Сварожич поднялся на ноги и улыбаясь поклонился двум громадным человеко-медведям в бело-золотой гвардейской форме. Служаки внесли узкий деревянный ящик, который поставили посередине комнаты. Честь странникам они отдали вежливо, но не более того.

— От Хортенко, — коротко сообщил гвардеец. — Он сказал, что вы знаете, что с ними делать.

— Конечно, — отозвался Кощей. — Как тебя зовут?

— Сержант Умка, сударь.

— Ответь мне, сержант Умка, много ли ты размышлял о своей бессмертной душе?

Сержант вытянулся по стойке «смирно».

— В нашей работе имеешь дело с телами, а не с душами, сударь. В конце дня мы подсчитываем число живых и мертвых. Если у них мертвых больше, чем у нас, то это в целом считается хорошо. Что происходит с ними потом, ответственность тех, кто выше меня по рангу.

— Ты существо из пробирки, — задумчиво пробормотал Чернобог, — а жизнь, созданная человеком, по определению богохульна. Следовательно, ты и твои соратники являетесь осквернением Божества. Значит, у вас либо нет душ, либо есть, но вы все неизбежно обречены на Ад с того момента, когда ваш геном был впервые экспрессирован. Я прав, святой Кощей?

— Кто может спорить с такими ясными и самоочевидными откровениями? В любом случае, сержант Умка, ваша сосредоточенность на нашем земном мире достойна похвалы. Пусть те, кто надеется на Небеса, культивируют свои отношения с Богом, а те, кто не надеется, выполняют свой долг.

— Так точно. Спасибо, сударь. Разрешите идти?

И по мановению руки Сварожича человеко-медведи удалились.

Кощей испустил громкий вздох.

— Наш час настал. Пора нам навсегда оставить позади теплую и уютную комнату, прекратить сладостную беседу и предаться святому, необходимому и мучительному труду во имя Господа Всемогущего. Вероятно, мы никогда уже не увидимся. Но позвольте заверить вас, мои дорогие братья, что я буду лелеять в своем сердце и памяти время, проведенное вместе с вами.

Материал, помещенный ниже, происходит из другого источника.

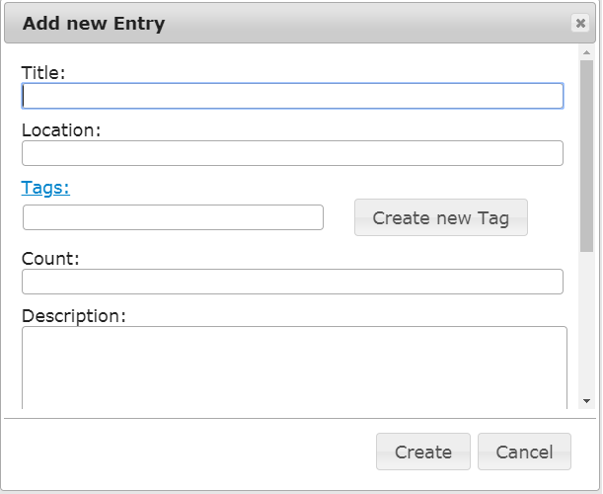Click inside the Description text area
This screenshot has height=494, width=603.
[x=294, y=366]
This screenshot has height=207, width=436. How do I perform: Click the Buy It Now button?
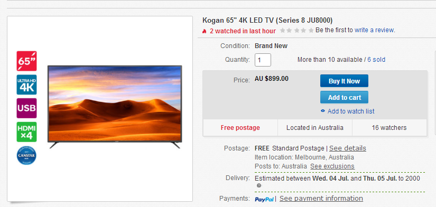(344, 81)
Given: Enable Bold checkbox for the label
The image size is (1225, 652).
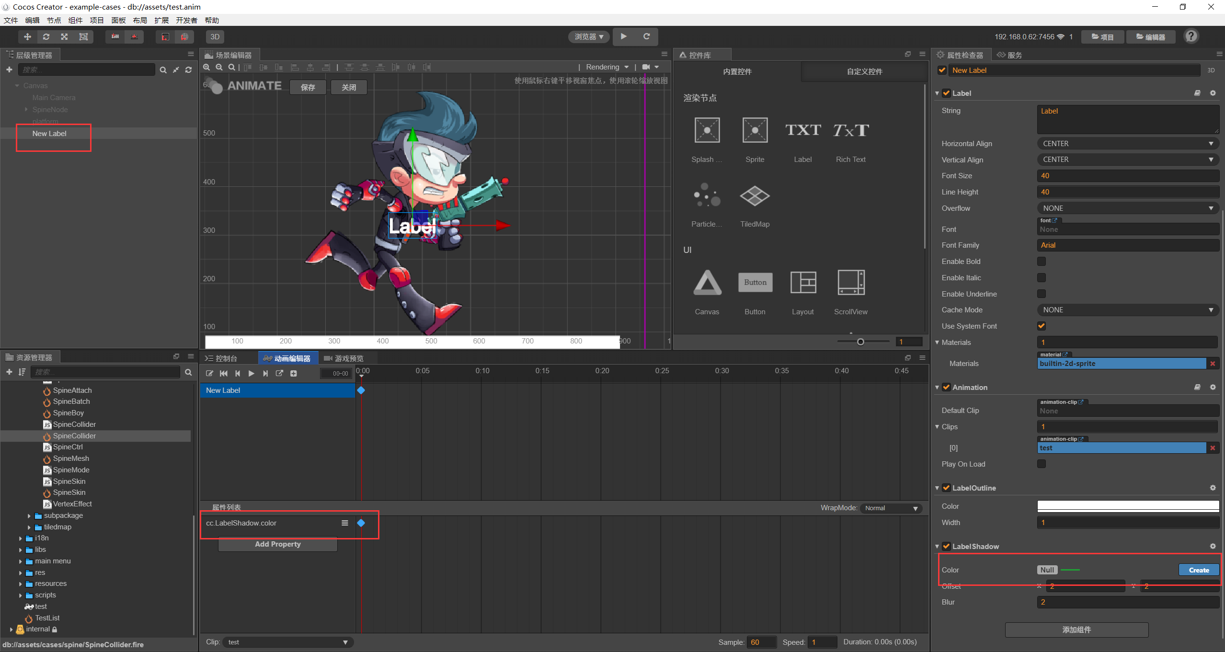Looking at the screenshot, I should [x=1041, y=262].
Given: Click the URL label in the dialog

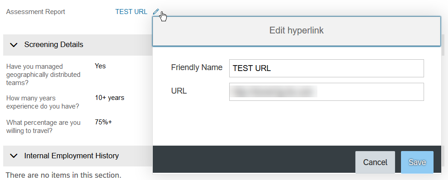Looking at the screenshot, I should tap(179, 91).
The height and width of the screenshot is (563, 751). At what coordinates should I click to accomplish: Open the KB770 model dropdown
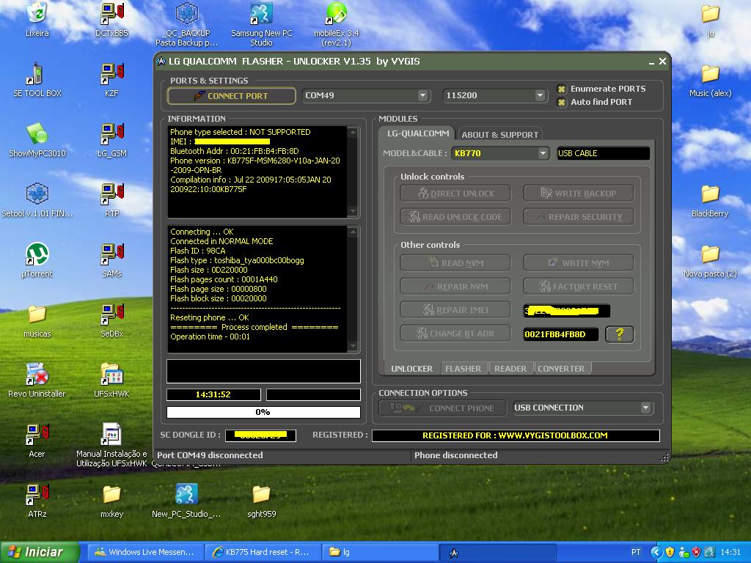point(543,153)

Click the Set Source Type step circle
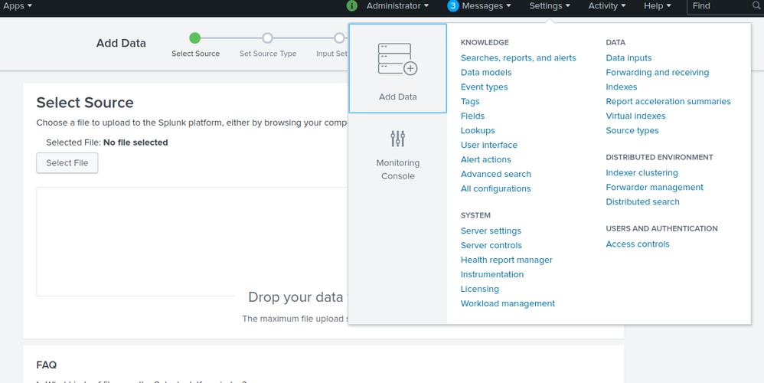[267, 38]
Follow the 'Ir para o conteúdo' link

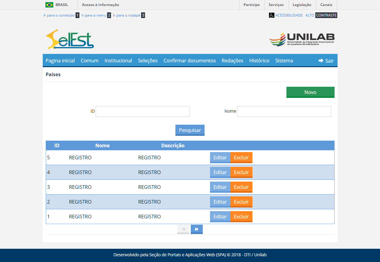[59, 15]
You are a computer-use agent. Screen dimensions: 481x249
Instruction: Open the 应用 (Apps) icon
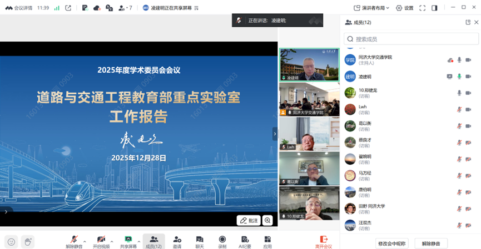(267, 241)
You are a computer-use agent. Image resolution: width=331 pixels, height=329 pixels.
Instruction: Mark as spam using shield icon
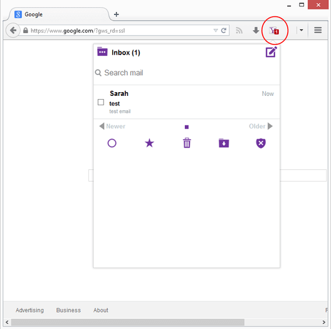click(x=261, y=144)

— И я тоже, — подхватил Чернобог.

Сварожич раскинул руки.

Все трое сошлись в объятии совершенной любящей дружбы.

Затем, разделившись, вскрыли ящик. В нем лежали три лоснящихся новых калаша, покрытые смазкой. Чернобог принес из ванной полотенца и принялся вытирать оружие. Сварожич отошел к буфету и вернулся с коробками боеприпасов. Кощей извлек откуда-то карты города с пятью крестиками, откуда должны были появиться подземные владыки, и их четко отмеченными, сходящимися в одной точке путями.

— Вот, — заявил Кощей, постучав пальцем по площади перед Троицкой башней, где сходились пять путей. — Тут будущий царь произнесет свою речь. А здесь, — он постучал пальцем по куполам Василия Блаженного, крыше ГУМа и Угловой Арсенальной башни, — мы и займем свои посты. Когда антихрист Ленин поднимется, чтобы захватить Кремль, мы вольны стрелять по толпе. Хортенко обещает, что в каждом гнезде будут ящики с патронами, поэтому мы сможем продолжать наш святой труд, пока Дух не подвигнет нас остановиться. Вопросы есть?